Short exercise 1 –
Decide whether each statement below agrees with the Italy page. Answer yes or no for each, and quote the exact words of the page that settle it.
(a) Italy has more UNESCO World Heritage Sites than any other country.
(b) Italy is a founding member of the EU and Schengen.
(c) Italy has the Eurozone's second-largest economy.

═════ Page text ═════

Italy
Phone Code
+39
Capital
Rome
Population
59 Million
Native Name
Italia
Region
Europe
Southern Europe
Timezone
Central European Time
UTC+01:00
On This Page
Italy holds more UNESCO World Heritage Sites (59) than any other country on earth — and earns every one of them. Rome layers the Colosseum, the Vatican and Baroque fountains across 2,800 years of continuous history. Venice floats on its lagoon with St. Mark's Square, the Grand Canal and a fragile beauty that feels like borrowed time. Florence is the cradle of the Renaissance: the Uffizi, the Duomo, Michelangelo's David. The Amalfi Coast drops in hairpin curves through lemon groves to turquoise sea. Tuscany's hilltop towns — Siena, San Gimignano, Montepulciano — rise from vineyards and olive groves. Milan drives fashion, design and finance. Naples serves the world's best pizza and guards the ruins of Pompeii. Sicily and Sardinia offer ancient temples, wild coastlines and some of the Mediterranean's finest beaches. And everywhere: the food — pasta, pizza, gelato, espresso, wine — is not a stereotype but a daily art form that Italians take more seriously than almost anything else. Italy is an EU and Schengen founding member with the Eurozone's third-largest economy, over 60 million international visitors annually, and a cultural legacy that shapes Western civilisation.

═════ Data to process ═════

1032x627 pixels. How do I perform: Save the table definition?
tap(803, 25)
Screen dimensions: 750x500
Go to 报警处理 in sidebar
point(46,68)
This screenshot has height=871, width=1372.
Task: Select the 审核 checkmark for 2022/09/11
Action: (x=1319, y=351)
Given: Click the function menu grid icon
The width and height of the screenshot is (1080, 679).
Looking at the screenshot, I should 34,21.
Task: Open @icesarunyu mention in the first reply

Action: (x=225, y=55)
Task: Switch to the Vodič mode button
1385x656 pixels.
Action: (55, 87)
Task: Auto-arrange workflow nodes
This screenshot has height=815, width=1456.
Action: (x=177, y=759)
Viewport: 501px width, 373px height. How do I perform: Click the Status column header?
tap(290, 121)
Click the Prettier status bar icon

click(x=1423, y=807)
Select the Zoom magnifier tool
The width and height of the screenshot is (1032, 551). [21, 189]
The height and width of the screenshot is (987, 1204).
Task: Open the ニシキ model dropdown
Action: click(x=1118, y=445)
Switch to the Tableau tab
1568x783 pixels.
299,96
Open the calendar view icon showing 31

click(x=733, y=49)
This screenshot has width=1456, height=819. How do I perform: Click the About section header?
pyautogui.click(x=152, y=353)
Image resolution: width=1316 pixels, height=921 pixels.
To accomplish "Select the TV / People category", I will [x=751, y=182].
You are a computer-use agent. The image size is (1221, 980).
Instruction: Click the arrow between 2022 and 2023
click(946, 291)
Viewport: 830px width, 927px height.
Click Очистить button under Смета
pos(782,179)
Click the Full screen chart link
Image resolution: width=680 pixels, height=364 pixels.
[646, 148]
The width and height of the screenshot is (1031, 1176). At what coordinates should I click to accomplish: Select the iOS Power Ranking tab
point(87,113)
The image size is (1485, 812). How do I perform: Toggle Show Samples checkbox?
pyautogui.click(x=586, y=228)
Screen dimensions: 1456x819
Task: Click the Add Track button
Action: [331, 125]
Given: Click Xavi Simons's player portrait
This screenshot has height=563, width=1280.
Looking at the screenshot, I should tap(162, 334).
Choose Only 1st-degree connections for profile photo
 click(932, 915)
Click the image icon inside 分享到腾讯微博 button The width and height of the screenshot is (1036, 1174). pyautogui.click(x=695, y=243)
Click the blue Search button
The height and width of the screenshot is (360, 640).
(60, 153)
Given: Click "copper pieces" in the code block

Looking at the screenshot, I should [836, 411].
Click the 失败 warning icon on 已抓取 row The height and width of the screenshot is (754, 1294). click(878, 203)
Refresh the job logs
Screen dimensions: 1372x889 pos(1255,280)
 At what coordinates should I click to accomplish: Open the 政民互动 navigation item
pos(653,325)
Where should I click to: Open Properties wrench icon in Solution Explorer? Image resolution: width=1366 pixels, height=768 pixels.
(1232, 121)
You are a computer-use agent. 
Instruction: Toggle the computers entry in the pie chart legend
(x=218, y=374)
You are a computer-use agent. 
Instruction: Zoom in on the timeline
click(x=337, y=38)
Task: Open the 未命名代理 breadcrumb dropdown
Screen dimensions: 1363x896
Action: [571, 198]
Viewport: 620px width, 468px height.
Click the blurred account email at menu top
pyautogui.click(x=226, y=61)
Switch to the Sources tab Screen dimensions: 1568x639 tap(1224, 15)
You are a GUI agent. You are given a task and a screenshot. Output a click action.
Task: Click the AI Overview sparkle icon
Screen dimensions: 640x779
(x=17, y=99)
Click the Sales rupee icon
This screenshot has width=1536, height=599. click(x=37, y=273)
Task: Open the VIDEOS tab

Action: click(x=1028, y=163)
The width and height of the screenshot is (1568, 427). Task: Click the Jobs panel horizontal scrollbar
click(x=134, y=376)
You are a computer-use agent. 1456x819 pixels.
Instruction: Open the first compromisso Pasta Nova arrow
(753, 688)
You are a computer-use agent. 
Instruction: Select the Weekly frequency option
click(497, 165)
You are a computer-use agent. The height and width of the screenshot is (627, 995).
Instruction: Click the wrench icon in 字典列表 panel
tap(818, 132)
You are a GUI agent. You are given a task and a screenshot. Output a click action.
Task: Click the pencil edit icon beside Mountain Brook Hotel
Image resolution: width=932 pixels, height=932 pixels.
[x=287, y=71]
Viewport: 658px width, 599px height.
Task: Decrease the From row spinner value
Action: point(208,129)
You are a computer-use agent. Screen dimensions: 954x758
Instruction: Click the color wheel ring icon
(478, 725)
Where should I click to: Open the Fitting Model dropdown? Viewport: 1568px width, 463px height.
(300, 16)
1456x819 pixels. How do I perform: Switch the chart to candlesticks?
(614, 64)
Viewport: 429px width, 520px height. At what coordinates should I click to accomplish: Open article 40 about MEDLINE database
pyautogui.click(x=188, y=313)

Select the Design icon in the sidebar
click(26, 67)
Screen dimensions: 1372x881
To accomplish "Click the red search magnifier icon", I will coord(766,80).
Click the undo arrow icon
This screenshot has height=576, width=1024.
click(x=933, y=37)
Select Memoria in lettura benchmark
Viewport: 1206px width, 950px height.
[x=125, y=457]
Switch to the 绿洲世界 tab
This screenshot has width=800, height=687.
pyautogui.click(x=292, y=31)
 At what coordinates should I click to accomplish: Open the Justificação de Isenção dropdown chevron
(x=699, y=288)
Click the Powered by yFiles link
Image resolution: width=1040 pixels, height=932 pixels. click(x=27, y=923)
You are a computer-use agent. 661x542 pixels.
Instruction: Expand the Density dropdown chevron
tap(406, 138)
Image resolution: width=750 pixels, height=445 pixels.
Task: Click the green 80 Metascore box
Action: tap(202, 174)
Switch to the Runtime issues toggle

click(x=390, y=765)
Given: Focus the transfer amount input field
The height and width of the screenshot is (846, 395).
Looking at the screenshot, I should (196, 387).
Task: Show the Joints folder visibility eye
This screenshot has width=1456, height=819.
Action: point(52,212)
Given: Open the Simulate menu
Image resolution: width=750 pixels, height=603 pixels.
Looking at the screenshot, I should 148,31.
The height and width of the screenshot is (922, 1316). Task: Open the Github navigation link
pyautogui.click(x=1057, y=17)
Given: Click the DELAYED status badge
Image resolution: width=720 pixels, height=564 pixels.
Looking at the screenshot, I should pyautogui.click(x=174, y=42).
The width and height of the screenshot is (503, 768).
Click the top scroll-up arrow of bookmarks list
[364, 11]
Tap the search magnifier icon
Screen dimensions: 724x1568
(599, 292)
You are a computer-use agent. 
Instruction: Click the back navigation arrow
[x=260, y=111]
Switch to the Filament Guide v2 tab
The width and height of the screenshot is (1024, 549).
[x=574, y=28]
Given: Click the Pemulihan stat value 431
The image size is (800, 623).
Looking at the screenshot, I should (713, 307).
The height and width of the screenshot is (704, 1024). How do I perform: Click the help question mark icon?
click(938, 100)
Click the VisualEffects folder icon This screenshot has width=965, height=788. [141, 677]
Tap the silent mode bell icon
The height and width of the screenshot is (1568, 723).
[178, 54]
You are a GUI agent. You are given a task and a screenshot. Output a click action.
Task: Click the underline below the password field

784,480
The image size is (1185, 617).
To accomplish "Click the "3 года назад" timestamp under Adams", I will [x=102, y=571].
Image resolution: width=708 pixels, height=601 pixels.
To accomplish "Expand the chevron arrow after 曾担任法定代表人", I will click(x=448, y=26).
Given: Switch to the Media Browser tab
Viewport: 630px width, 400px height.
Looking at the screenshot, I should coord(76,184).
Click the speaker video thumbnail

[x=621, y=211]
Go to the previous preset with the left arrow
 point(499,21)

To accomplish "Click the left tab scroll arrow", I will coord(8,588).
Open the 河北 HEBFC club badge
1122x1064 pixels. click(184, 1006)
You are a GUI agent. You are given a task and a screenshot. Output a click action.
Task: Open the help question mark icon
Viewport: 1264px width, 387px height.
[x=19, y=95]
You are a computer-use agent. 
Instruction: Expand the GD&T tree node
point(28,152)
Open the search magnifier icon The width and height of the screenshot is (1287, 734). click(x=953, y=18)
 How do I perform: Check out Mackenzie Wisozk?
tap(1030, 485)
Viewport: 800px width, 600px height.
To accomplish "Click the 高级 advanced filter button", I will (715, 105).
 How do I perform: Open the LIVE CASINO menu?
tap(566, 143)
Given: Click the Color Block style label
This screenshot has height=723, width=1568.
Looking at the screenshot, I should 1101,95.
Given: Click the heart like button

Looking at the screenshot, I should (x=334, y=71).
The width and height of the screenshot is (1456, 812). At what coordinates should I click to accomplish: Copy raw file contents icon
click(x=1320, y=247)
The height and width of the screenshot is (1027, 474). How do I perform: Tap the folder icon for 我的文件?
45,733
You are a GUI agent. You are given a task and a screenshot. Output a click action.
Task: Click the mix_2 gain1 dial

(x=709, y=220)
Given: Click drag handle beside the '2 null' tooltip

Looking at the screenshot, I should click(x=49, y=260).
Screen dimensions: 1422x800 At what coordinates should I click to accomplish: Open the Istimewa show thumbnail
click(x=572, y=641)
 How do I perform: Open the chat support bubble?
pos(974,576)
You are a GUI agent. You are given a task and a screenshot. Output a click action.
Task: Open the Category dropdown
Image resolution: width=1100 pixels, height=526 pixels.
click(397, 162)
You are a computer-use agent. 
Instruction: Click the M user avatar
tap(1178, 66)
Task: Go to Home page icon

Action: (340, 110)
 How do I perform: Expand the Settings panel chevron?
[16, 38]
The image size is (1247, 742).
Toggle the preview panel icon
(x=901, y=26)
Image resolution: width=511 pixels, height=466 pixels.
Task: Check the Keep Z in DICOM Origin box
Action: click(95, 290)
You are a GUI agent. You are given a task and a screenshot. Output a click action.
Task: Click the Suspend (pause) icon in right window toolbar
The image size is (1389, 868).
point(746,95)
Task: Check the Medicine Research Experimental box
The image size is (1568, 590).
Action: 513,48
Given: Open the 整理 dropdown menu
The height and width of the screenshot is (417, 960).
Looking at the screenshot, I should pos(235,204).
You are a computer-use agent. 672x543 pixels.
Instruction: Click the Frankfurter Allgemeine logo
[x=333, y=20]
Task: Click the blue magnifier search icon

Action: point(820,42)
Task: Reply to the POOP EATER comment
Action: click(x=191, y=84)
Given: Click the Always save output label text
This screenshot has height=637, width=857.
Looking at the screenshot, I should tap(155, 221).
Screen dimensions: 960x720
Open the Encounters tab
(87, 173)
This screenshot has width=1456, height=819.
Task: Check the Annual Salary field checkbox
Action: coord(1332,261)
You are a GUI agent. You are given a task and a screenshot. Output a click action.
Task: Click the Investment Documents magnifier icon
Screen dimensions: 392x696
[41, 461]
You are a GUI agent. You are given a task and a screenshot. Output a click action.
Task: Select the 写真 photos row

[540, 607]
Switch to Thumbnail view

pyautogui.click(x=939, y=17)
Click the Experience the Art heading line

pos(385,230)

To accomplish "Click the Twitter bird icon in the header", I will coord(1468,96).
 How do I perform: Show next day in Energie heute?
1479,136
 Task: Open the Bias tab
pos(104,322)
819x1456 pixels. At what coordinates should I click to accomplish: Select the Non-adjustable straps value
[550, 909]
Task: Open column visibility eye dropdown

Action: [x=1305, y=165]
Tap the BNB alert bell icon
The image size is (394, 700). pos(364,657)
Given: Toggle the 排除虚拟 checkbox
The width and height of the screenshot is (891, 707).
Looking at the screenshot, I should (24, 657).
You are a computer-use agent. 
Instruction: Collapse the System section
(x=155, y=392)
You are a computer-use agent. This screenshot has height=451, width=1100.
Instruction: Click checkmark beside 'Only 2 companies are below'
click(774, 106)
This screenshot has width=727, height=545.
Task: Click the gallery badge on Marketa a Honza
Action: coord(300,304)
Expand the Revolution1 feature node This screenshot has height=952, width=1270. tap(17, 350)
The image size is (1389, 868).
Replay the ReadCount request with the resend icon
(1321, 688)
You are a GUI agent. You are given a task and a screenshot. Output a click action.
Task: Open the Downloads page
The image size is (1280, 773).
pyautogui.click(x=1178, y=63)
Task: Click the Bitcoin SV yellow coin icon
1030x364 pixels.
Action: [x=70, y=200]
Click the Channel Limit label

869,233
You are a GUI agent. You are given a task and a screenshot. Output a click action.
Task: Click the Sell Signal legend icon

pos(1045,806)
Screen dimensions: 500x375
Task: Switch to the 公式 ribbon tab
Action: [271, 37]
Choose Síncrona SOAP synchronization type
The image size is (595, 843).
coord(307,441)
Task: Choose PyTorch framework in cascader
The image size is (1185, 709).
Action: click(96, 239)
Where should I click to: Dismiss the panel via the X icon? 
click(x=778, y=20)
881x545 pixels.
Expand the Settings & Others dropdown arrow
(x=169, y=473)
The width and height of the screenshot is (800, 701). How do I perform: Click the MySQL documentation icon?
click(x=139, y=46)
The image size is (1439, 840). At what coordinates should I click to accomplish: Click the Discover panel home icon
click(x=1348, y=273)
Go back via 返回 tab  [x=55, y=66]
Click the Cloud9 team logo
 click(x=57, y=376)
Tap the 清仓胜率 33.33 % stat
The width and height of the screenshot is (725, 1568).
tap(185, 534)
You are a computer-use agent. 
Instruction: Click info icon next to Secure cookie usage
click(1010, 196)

═════

Short exercise 2 – Rewrite everything in the records from the start down to the line containing "Action: (x=225, y=55)", replacing "sidebar" with "side menu" and leaving everything else unchanged.

Full response 1 –
(a) Yes: "Italy holds more UNESCO World Heritage Sites (59) than any other country on earth"
(b) Yes: "Italy is an EU and Schengen founding member"
(c) No: "the Eurozone's third-largest economy"

Full response 2 –
1032x627 pixels. How do I perform: Save the table definition?
tap(803, 25)
Screen dimensions: 750x500
Go to 报警处理 in side menu
point(46,68)
This screenshot has height=871, width=1372.
Task: Select the 审核 checkmark for 2022/09/11
Action: (x=1319, y=351)
Given: Click the function menu grid icon
The width and height of the screenshot is (1080, 679).
Looking at the screenshot, I should 34,21.
Task: Open @icesarunyu mention in the first reply

Action: (x=225, y=55)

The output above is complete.